▶ What to do
Copy out every one of the following records word for word, changing nothing in any line.

==========

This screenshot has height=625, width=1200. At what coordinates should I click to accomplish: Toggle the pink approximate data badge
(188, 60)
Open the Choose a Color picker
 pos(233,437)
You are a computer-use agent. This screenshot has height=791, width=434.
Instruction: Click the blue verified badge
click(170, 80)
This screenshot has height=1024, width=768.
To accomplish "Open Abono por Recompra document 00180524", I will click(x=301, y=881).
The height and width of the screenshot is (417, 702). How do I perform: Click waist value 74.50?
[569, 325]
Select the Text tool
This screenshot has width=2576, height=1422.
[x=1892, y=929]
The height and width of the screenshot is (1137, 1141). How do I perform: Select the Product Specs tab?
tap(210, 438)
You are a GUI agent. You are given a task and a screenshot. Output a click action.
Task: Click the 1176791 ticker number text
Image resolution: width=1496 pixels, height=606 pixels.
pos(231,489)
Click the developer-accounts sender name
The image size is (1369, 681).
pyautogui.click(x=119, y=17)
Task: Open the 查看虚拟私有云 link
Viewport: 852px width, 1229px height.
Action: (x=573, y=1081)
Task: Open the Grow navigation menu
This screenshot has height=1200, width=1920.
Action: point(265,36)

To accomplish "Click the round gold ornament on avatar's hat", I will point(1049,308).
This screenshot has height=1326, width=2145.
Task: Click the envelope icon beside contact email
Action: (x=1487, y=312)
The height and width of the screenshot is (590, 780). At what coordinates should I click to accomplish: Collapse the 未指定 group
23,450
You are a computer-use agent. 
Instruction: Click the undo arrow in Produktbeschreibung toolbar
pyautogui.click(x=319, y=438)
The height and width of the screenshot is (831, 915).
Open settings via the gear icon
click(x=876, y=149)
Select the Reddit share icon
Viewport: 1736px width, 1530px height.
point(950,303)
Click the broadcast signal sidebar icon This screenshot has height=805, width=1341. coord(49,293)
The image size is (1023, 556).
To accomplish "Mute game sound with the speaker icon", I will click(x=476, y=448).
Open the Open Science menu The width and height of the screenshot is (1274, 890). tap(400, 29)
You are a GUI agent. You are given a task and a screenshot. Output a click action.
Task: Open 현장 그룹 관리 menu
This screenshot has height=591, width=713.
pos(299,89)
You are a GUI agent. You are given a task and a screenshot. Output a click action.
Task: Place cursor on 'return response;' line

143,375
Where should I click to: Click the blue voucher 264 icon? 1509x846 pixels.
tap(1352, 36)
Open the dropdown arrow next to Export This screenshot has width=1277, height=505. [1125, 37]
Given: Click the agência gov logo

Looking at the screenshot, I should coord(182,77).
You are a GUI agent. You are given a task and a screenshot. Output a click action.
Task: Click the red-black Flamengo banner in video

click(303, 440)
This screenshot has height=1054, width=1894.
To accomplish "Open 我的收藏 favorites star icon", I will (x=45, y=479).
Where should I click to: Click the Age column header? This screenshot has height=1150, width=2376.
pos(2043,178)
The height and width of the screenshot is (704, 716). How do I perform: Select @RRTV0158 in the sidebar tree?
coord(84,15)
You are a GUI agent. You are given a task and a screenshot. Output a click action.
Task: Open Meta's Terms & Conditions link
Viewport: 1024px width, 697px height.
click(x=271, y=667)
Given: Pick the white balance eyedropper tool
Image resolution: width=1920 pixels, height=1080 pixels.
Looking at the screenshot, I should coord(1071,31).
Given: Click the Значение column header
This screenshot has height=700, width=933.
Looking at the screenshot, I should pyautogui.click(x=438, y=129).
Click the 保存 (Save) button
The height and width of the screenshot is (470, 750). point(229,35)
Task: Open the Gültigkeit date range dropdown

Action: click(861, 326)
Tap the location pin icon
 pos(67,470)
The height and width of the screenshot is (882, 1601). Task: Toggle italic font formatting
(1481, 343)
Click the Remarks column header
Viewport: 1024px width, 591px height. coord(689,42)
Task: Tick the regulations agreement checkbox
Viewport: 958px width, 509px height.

==========

▶ Worked answer
This screenshot has height=625, width=1200. At what coordinates should I click to accomplish: Toggle the pink approximate data badge
(188, 60)
Open the Choose a Color picker
 pos(233,437)
You are a computer-use agent. This screenshot has height=791, width=434.
Instruction: Click the blue verified badge
click(170, 80)
This screenshot has height=1024, width=768.
To accomplish "Open Abono por Recompra document 00180524", I will click(x=301, y=881).
The height and width of the screenshot is (417, 702). How do I perform: Click waist value 74.50?
[569, 325]
Select the Text tool
This screenshot has width=2576, height=1422.
[x=1892, y=929]
The height and width of the screenshot is (1137, 1141). How do I perform: Select the Product Specs tab?
tap(210, 438)
You are a GUI agent. You are given a task and a screenshot. Output a click action.
Task: Click the 1176791 ticker number text
Image resolution: width=1496 pixels, height=606 pixels.
pos(231,489)
Click the developer-accounts sender name
The image size is (1369, 681).
pyautogui.click(x=119, y=17)
Task: Open the 查看虚拟私有云 link
Viewport: 852px width, 1229px height.
Action: (x=573, y=1081)
Task: Open the Grow navigation menu
This screenshot has height=1200, width=1920.
Action: point(265,36)

To accomplish "Click the round gold ornament on avatar's hat", I will point(1049,308).
This screenshot has height=1326, width=2145.
Task: Click the envelope icon beside contact email
Action: (x=1487, y=312)
The height and width of the screenshot is (590, 780). At what coordinates should I click to accomplish: Collapse the 未指定 group
23,450
You are a computer-use agent. 
Instruction: Click the undo arrow in Produktbeschreibung toolbar
pyautogui.click(x=319, y=438)
The height and width of the screenshot is (831, 915).
Open settings via the gear icon
click(x=876, y=149)
Select the Reddit share icon
Viewport: 1736px width, 1530px height.
point(950,303)
Click the broadcast signal sidebar icon This screenshot has height=805, width=1341. coord(49,293)
The image size is (1023, 556).
To accomplish "Mute game sound with the speaker icon", I will click(x=476, y=448).
Open the Open Science menu The width and height of the screenshot is (1274, 890). tap(400, 29)
You are a GUI agent. You are given a task and a screenshot. Output a click action.
Task: Open 현장 그룹 관리 menu
This screenshot has height=591, width=713.
pos(299,89)
You are a GUI agent. You are given a task and a screenshot. Output a click action.
Task: Place cursor on 'return response;' line

143,375
Where should I click to: Click the blue voucher 264 icon? 1509x846 pixels.
tap(1352, 36)
Open the dropdown arrow next to Export This screenshot has width=1277, height=505. [1125, 37]
Given: Click the agência gov logo

Looking at the screenshot, I should coord(182,77).
You are a GUI agent. You are given a task and a screenshot. Output a click action.
Task: Click the red-black Flamengo banner in video

click(303, 440)
This screenshot has height=1054, width=1894.
To accomplish "Open 我的收藏 favorites star icon", I will (x=45, y=479).
Where should I click to: Click the Age column header? This screenshot has height=1150, width=2376.
pos(2043,178)
The height and width of the screenshot is (704, 716). How do I perform: Select @RRTV0158 in the sidebar tree?
coord(84,15)
You are a GUI agent. You are given a task and a screenshot. Output a click action.
Task: Open Meta's Terms & Conditions link
Viewport: 1024px width, 697px height.
click(x=271, y=667)
Given: Pick the white balance eyedropper tool
Image resolution: width=1920 pixels, height=1080 pixels.
Looking at the screenshot, I should coord(1071,31).
Given: Click the Значение column header
This screenshot has height=700, width=933.
Looking at the screenshot, I should pyautogui.click(x=438, y=129).
Click the 保存 (Save) button
The height and width of the screenshot is (470, 750). point(229,35)
Task: Open the Gültigkeit date range dropdown

Action: click(861, 326)
Tap the location pin icon
 pos(67,470)
The height and width of the screenshot is (882, 1601). Task: Toggle italic font formatting
(1481, 343)
Click the Remarks column header
Viewport: 1024px width, 591px height. coord(689,42)
Task: Tick the regulations agreement checkbox
Viewport: 958px width, 509px height.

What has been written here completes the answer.